Ms. Blue was scheduled to deliver “sex +/- drugs: known vulns and exploits,” a talk focused on harm reduction in the hacker community that’s she’s given before. The idea is that there’ll always be people who party under the influence, so it’s best to educate them on what’ll happen.
In Ms. Blue’s version of events, shortly before she was supposed to speak she was approached by a conference organizer with a pretty blunt request: “So, I need to ask you: is there any rape in your talk?” He said there’d been a complaint about the talk, explaining, “It’s from someone who is a rape survivor and they said they will be triggered by your talk if there’s any rape in it.” He proceeded to ask her whether she described how to use date-rape drugs, and she admitted she planned to discuss their physiological affects. After some hurried back-and-forth she offered not to give the talk.
The title’s a little questionable, sure. But it doesn’t take much googling to learn that famously sex-positive Violet Blue probably isn’t going to be advocating lacing your date’s drink with Rophenol.
But it doesn’t end there: “I found out a few hours later that I had been targeted by a feminist organization, The Ada Initiative,” Ms. Blue added. And the whole episode has her worried:
I fear that hacker culture risks becoming disconnected from high-risk or controversial information sharing. I fear that hacker culture risks losing the fight to prove wrong the harmful idea that information equals advocacy. I fear that hacker culture risks harm to itself when people are allowed to label things as wrong or bad but not be held accountable to also explain why.

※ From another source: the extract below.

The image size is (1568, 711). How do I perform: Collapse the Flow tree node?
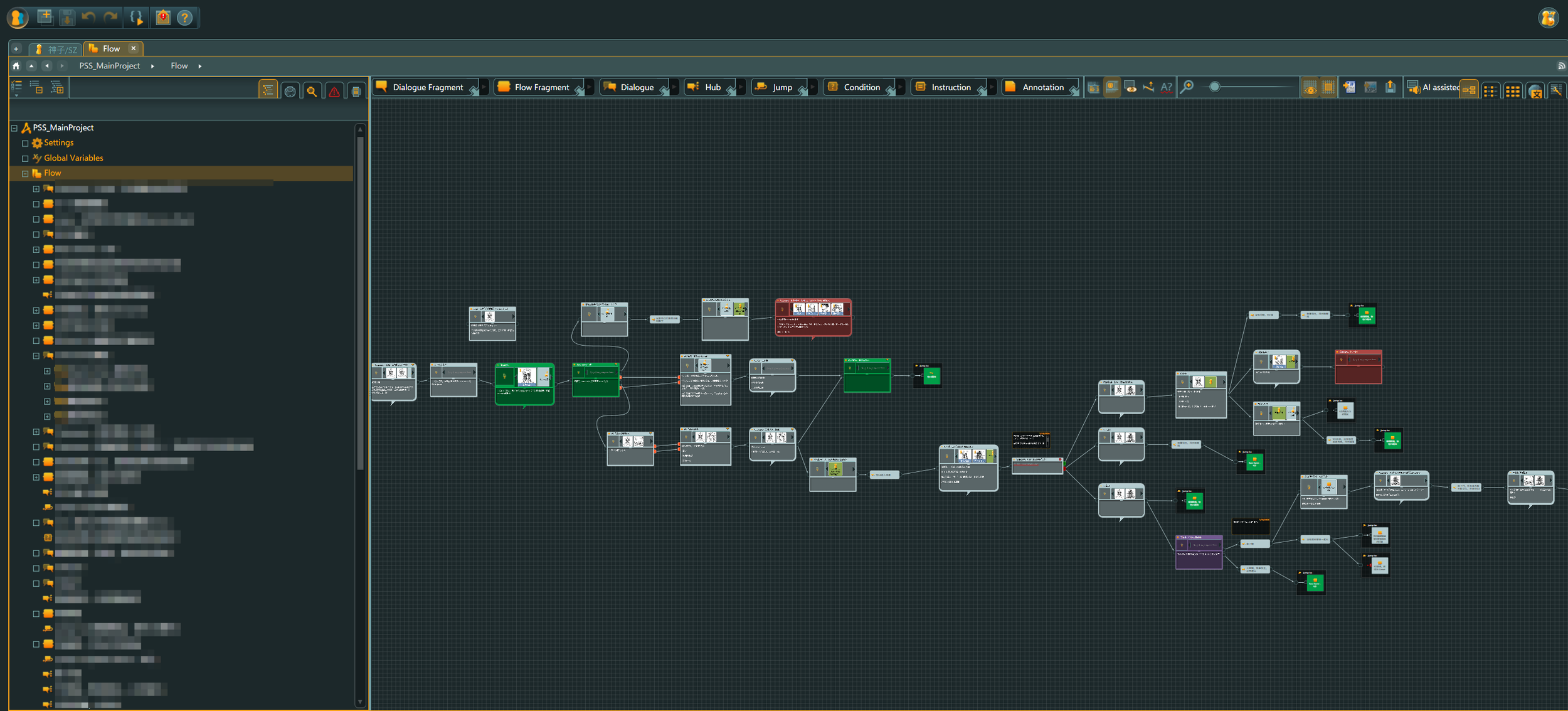click(25, 173)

The Ada Initiative, meanwhile, has released its own series of statements. They takes great pains to point out they’re not unilaterally against talking about sex at technical conferences, as long as it’s relevant and done in a respectful way. But they say organizers asked for their input (there’s some dispute over that) and the title was all they had to go on. The argument is it might’ve been upsetting, alienating and potentially triggering to anyone who wasn’t familiar with Ms. Blue’s work:
Translated from security jargon, this title can be interpreted as suggesting that the talk will cover having sex while on drugs, including sex without consent (i.e., rape). “Exploits” in security jargon is used almost exclusively in the sense of “to take advantage of (a person, situation, etc.), esp[ecially] unethically or unjustly for one’s own ends.” For a conference-goer unaware of Violet Blue’s work, it would be understandable to wonder if the talk would handle consent issues well.
A lot of this drama is due to the simple fact there was no abstract available for the talk, which can be chalked up to simple poor planning. But the Ada Initiative overreacted, plain and simple.
What’s unfortunate is that instead of anyone having a substantive discussion about the atmosphere at tech conferences and in the tech world as a whole, we’re stuck dithering over who said what. Meanwhile, comment threads are filling up with “this is why feminists R the wurst.” This conversation is about as productive as that bullshit argument we’ve been having all week about whether Sheryl Sandberg can be relevant as a feminist when she’s got approximately a bajillion dollars and can hire a nanny.
This coda to the Ada Initiative’s post pretty much says it all:
We apologize for not enabling comments on this post. We have received enough rape and death threats over the past few days that we don’t have the energy to moderate any more of them in comments.
If only there were some way we could talk about sex, gender and technology without the whole business collapsing into a smoldering pile of angry Hacker News comments.